Though the ride is on the firm side (especially on models with larger wheel options fitted), the Land Rover Discovery Sport does a good job at isolating occupants from harsher road surface imperfections. Noise insulation levels are very good too, which in conjunction with the aforementioned ride quality makes the Discovery Sport very well suited to longer highway journeys. Plus, steering response is good, as is the overall visibility - though it’s worth pointing out the thick rear pillars do impede the view out back somewhat. Also, being a Land Rover, the Discovery Sport is also pretty impressive by class standards as an off-roader. However, since most premium SUV buyers will spend a vast majority of their driving time on paved road surfaces, this perk is of limited value to the Land Rover Discovery Sport’s target audience.


‘Gets the job done, but not very frugal or punchy by segment standards’

Though underpowered in comparison with similar engines in rival cars, the Land Rover Discovery Sport’s 2.0-liter turbocharged four-cylinder gasoline engine is still torquey enough to deal with most load-lugging and towing demands. Likewise, the nine-speed automatic transmission can be unresponsive in fully automatic mode, but does change gears smoothly and quickly. It’s the fuel economy, though, that’s the hardest powertrain aspect to stomach: with claims of 20mpg in the city and 25mpg on the highway, the Land Rover Discovery Sport is comfortably one of the least frugal vehicles in this class.

Equipment and Safety

‘Well-equipped for the money, and should be very safe’

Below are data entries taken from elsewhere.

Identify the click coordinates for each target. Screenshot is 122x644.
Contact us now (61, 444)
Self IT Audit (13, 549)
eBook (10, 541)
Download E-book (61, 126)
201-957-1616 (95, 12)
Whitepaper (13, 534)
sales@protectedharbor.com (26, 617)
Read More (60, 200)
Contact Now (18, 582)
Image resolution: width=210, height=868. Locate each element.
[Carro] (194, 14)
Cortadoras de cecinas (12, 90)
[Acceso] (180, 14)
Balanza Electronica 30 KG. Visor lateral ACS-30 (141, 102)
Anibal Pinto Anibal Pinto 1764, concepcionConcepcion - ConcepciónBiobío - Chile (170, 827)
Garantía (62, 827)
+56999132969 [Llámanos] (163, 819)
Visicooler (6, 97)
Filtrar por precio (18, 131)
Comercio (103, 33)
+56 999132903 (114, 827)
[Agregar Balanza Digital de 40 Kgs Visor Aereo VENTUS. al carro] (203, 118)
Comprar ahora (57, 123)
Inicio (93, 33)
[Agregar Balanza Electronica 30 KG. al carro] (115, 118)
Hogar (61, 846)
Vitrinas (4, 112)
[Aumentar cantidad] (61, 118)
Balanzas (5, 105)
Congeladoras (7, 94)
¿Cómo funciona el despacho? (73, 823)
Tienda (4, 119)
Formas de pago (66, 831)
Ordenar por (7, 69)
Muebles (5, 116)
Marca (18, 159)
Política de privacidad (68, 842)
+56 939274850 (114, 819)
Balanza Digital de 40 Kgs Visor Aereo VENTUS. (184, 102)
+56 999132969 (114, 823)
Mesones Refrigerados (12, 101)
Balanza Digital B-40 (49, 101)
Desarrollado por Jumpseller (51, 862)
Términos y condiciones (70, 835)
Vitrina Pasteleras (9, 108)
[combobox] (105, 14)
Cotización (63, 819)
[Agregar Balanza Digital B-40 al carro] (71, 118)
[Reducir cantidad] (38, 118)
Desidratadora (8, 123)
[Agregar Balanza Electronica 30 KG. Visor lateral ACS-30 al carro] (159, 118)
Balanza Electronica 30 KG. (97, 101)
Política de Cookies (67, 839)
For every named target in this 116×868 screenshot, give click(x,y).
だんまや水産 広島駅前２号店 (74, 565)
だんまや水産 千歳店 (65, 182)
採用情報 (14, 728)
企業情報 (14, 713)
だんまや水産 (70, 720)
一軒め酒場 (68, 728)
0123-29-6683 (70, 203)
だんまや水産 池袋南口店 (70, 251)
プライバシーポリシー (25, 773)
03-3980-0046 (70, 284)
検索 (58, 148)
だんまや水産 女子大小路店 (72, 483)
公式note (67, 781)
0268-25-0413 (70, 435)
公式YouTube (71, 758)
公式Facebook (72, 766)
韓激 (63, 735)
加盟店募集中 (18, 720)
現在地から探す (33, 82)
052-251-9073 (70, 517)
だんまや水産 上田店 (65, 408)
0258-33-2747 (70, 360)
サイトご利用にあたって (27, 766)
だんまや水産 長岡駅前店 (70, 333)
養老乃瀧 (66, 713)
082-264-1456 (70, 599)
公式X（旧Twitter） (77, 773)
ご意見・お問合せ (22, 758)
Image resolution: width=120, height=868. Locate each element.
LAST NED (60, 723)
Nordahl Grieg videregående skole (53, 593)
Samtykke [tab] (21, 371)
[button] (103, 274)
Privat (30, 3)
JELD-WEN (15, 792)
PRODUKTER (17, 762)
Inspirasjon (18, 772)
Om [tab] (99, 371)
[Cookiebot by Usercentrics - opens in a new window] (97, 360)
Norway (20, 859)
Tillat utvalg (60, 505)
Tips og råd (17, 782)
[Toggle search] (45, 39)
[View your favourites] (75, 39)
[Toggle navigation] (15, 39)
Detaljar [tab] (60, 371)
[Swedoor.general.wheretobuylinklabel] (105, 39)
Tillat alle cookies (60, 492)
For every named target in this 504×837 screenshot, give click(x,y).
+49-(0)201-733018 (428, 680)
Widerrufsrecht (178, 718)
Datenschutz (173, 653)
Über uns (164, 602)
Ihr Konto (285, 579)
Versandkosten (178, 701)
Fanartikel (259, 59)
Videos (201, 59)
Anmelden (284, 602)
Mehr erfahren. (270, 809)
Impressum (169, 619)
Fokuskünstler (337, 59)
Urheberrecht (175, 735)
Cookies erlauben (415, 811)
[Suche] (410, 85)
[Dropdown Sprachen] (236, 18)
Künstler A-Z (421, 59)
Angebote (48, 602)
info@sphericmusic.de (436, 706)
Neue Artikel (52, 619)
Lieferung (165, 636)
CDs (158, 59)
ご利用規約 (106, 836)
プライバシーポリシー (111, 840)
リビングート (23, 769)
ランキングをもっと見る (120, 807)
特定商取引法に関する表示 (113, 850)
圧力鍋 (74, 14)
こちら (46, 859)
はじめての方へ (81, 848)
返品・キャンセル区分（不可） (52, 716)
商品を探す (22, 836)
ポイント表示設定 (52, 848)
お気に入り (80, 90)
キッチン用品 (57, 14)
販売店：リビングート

Equipment levels on the Land Rover Discovery Sport are fairly good, with even the $37,695 ‘SE’ base car coming with permanent all-wheel drive, power-adjustable front seats, dual-zone climate control and a crisp 8.4-inch touchscreen setup. For reference, the mid-range $42,195 ‘HSE’ adds full leather upholstery and a panoramic sunroof to the spec sheet, with range-topping $46,595 ‘HSE Luxury’ models coming with built-in navigation and a premium sound system. Lots of safety equipment is available across the range too - all models come with parking sensors and front, side, curtain and front knee airbags, with autonomous braking and blind spot monitoring available as options on all trims bar the entry-level SE spec.


With a combination of a comfortable ride, competitive interior space and good value for money, the Land Rover Discovery Sport is definitely a vehicle that premium five-seater SUV buyers should consider. Only below-par fuel economy and a slightly underpowered engine hold the car back from being close to topping the class.